**WHAT THE TASK REQUIRES:** Every line below between the one holding "Task: Click the document icon next to BLUAI" and the one holding "The height and width of the screenshot is (693, 1512).", inclusive, should be copied exactly, and no other line.

Source data:
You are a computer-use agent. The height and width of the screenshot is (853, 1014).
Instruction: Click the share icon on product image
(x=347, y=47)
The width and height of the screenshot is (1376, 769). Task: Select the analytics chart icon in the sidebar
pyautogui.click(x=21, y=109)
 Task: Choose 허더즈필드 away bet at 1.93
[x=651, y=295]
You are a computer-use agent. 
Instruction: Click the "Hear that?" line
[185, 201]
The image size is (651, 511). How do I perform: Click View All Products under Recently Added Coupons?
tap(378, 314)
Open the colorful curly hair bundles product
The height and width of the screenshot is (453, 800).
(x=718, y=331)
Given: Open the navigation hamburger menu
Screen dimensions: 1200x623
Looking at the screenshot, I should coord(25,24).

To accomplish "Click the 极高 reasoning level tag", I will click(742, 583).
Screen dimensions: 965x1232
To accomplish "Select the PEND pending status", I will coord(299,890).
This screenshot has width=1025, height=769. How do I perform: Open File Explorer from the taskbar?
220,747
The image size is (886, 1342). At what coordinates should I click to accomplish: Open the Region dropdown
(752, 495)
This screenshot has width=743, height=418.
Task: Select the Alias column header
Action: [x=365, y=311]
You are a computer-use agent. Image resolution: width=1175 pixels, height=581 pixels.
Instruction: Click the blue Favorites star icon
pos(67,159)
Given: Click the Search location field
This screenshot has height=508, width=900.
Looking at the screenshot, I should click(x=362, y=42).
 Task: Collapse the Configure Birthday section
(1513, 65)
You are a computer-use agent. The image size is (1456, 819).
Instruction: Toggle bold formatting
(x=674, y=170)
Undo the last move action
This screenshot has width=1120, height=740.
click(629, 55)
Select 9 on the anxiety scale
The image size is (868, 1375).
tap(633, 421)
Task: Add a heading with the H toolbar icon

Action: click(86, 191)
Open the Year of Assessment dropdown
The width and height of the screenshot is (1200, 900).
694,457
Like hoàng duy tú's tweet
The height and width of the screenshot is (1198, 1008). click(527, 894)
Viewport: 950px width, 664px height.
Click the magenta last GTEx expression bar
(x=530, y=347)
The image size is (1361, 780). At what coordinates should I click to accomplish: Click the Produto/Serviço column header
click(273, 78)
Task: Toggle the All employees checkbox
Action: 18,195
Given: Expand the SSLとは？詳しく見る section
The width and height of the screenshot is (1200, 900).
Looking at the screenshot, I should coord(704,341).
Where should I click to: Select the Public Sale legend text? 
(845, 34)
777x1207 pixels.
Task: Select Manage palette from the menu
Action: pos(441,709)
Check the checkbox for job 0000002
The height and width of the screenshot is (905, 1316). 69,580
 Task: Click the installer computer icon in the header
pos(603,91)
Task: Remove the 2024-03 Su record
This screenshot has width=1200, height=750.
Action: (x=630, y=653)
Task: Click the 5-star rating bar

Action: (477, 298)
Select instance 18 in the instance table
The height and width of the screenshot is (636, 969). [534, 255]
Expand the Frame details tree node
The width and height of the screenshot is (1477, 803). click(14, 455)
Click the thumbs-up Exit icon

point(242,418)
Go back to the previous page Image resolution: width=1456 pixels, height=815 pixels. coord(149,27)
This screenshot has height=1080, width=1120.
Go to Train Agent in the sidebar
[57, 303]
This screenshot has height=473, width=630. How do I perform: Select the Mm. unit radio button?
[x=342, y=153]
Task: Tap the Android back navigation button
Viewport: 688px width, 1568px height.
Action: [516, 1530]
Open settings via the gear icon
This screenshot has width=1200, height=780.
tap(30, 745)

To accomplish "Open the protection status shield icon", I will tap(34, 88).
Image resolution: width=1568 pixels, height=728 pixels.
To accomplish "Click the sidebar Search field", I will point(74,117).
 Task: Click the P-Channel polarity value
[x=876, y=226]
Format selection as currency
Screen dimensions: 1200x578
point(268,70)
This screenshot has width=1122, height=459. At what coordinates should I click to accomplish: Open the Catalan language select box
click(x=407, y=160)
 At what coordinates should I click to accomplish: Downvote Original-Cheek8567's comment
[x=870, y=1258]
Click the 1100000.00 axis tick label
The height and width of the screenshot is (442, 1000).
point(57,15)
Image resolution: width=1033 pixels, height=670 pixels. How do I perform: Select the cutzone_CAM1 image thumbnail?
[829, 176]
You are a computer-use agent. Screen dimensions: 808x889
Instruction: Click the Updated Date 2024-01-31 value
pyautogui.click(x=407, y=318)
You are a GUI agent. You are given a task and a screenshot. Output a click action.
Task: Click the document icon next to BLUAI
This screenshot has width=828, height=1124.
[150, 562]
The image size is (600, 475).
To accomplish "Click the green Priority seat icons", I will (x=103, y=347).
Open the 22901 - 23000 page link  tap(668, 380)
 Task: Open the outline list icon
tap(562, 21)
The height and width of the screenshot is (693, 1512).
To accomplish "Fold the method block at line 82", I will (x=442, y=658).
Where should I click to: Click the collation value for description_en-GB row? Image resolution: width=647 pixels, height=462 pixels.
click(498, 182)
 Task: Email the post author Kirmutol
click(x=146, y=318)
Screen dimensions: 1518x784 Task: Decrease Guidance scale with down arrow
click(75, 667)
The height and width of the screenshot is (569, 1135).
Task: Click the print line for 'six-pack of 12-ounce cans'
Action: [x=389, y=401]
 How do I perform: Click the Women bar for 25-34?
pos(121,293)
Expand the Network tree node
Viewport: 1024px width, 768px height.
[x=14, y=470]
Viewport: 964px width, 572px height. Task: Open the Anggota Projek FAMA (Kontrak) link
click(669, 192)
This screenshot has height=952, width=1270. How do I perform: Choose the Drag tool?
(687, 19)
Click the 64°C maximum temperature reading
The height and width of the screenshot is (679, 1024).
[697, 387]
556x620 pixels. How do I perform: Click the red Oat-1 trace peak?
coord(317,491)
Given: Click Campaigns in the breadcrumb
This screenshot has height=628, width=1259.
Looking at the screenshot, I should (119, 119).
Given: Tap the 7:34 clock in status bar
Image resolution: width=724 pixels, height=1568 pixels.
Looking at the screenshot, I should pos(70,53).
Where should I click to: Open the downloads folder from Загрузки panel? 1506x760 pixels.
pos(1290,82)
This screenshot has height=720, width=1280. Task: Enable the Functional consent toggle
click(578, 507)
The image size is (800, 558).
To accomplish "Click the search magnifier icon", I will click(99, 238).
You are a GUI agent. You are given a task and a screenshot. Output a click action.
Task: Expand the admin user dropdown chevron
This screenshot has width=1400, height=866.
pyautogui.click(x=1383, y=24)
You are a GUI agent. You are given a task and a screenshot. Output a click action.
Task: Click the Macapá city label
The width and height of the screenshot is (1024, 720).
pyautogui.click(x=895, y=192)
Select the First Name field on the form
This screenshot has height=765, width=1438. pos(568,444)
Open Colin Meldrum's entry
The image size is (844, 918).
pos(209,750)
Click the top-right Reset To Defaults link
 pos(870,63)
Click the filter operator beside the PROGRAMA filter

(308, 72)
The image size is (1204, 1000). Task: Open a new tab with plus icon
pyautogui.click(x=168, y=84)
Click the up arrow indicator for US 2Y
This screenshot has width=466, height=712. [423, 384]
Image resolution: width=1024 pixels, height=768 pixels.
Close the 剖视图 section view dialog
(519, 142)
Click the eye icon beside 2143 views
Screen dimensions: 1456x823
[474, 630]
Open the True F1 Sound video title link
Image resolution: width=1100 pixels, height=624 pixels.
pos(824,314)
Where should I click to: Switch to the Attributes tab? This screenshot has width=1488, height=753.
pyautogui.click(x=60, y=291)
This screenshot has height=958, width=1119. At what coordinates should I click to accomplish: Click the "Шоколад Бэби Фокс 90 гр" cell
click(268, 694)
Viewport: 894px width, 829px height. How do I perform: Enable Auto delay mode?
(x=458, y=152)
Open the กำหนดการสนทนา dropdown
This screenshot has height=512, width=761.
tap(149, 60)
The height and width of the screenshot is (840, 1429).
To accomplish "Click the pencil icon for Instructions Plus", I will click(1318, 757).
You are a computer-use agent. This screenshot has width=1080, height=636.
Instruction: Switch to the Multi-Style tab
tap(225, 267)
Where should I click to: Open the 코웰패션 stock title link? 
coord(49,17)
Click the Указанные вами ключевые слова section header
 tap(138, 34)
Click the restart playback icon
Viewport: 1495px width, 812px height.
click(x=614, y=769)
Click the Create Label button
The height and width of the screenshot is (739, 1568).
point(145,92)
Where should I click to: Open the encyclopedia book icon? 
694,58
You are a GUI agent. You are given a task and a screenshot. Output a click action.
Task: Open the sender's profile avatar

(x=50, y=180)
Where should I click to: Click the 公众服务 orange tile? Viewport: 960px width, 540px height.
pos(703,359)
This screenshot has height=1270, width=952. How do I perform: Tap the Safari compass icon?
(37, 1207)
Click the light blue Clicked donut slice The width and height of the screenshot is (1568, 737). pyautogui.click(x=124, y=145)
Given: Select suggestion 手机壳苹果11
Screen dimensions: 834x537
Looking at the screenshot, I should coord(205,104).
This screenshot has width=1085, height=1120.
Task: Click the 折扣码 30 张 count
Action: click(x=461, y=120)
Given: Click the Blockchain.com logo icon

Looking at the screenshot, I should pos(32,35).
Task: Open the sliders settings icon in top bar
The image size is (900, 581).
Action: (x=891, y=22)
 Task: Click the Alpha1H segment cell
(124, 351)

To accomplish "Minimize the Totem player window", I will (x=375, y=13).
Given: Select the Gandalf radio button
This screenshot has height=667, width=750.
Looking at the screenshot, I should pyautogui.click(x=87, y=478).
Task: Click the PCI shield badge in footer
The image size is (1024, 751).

**ANSWER SPACE:**
Task: Click the document icon next to BLUAI
This screenshot has width=828, height=1124.
[150, 562]
The image size is (600, 475).
To accomplish "Click the green Priority seat icons", I will (x=103, y=347).
Open the 22901 - 23000 page link  tap(668, 380)
 Task: Open the outline list icon
tap(562, 21)
The height and width of the screenshot is (693, 1512).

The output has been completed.